◆ **Aim of the exercise**
Lines from the opening of the material through the line containing "(26) (62, 700)" must be duplicated word for word. Pictures are not.

◆ **Task material**
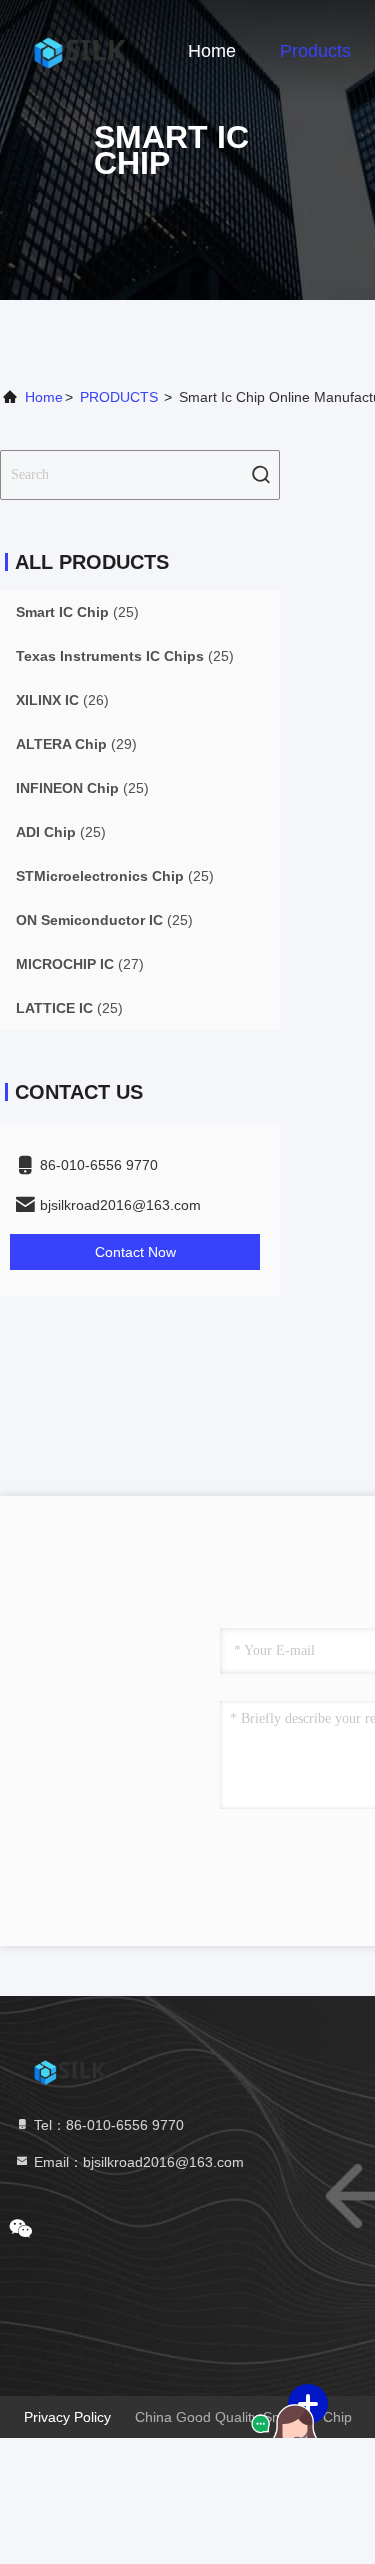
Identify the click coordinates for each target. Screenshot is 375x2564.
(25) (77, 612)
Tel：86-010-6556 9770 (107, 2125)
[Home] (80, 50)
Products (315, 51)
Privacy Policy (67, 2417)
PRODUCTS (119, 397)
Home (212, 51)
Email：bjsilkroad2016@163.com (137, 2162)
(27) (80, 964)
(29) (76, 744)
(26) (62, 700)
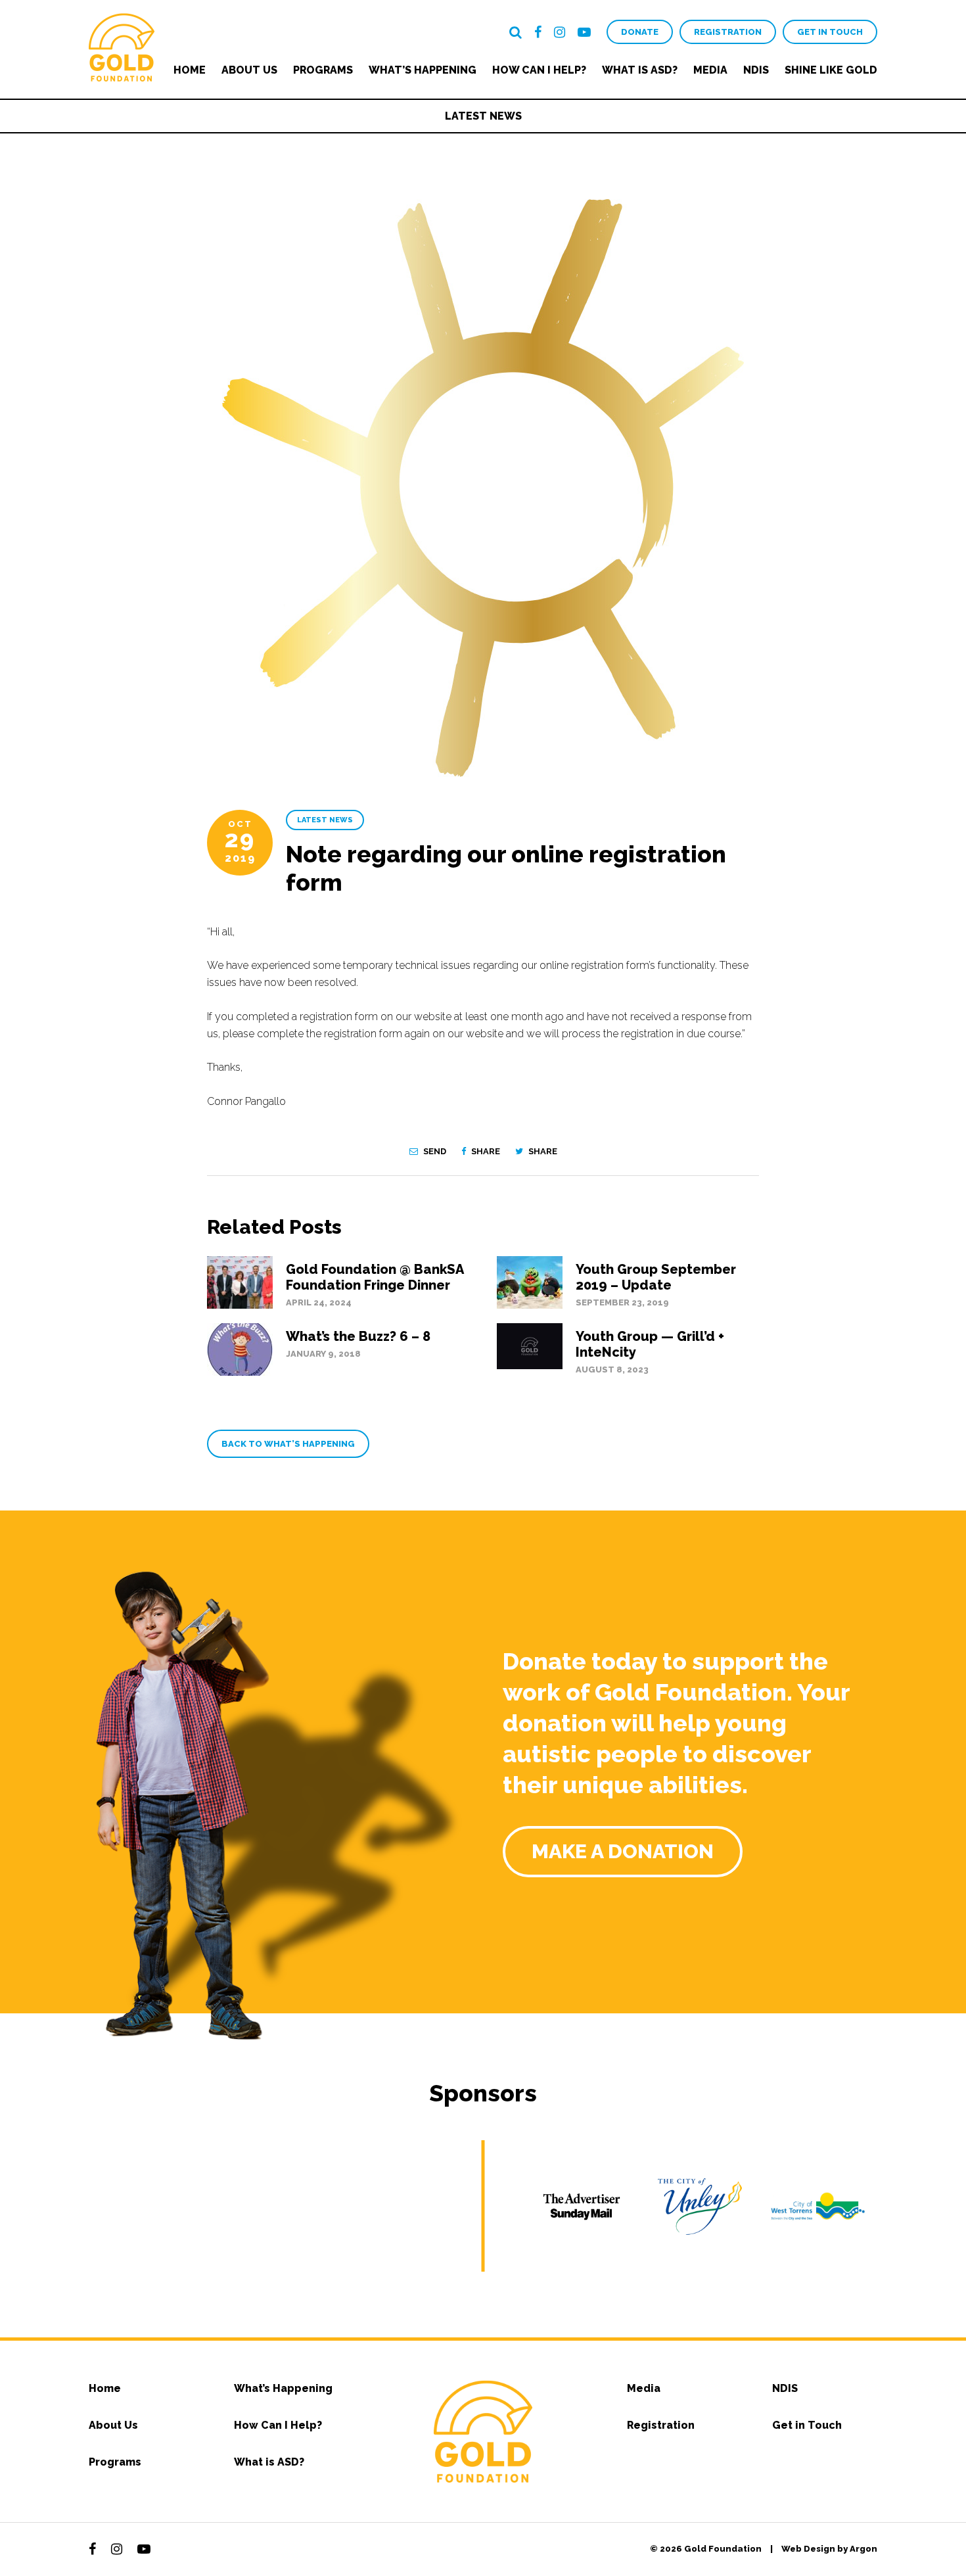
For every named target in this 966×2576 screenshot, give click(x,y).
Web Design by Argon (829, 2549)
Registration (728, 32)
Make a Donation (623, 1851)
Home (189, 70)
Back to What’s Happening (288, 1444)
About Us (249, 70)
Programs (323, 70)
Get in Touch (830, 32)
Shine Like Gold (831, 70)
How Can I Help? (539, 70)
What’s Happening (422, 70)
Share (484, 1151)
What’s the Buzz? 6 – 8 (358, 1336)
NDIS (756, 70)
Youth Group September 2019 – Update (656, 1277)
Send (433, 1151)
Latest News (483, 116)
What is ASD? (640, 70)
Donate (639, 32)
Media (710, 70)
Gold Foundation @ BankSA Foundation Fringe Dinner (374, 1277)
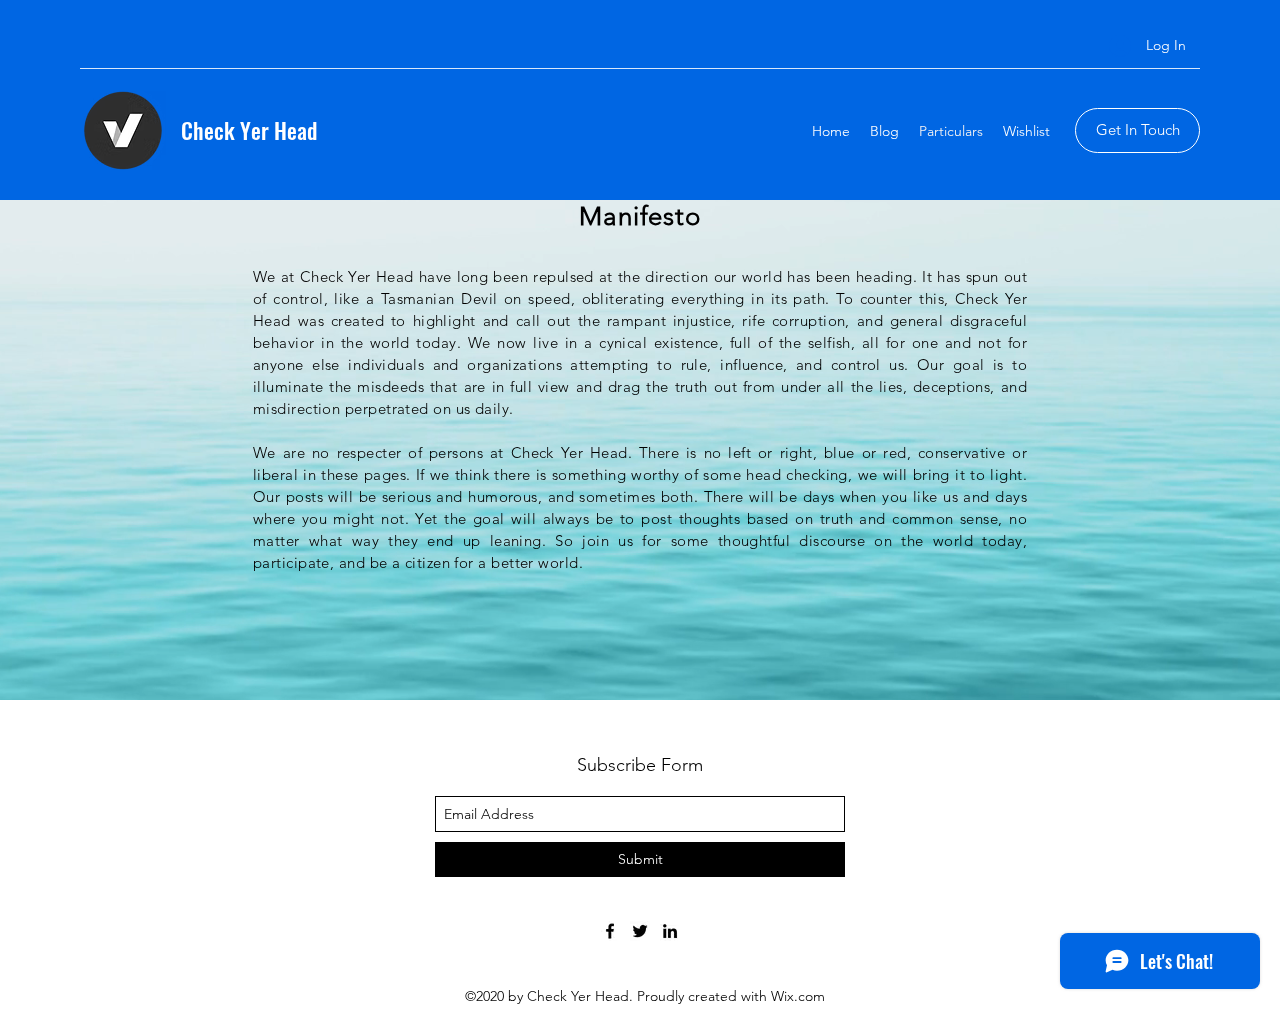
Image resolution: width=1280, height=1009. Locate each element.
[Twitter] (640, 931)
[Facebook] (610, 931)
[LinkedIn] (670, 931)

◆ **Task output**
Identify the click coordinates for each target. Screenshot is 375x2564.
(25) (77, 612)
Tel：86-010-6556 9770 (107, 2125)
[Home] (80, 50)
Products (315, 51)
Privacy Policy (67, 2417)
PRODUCTS (119, 397)
Home (212, 51)
Email：bjsilkroad2016@163.com (137, 2162)
(27) (80, 964)
(29) (76, 744)
(26) (62, 700)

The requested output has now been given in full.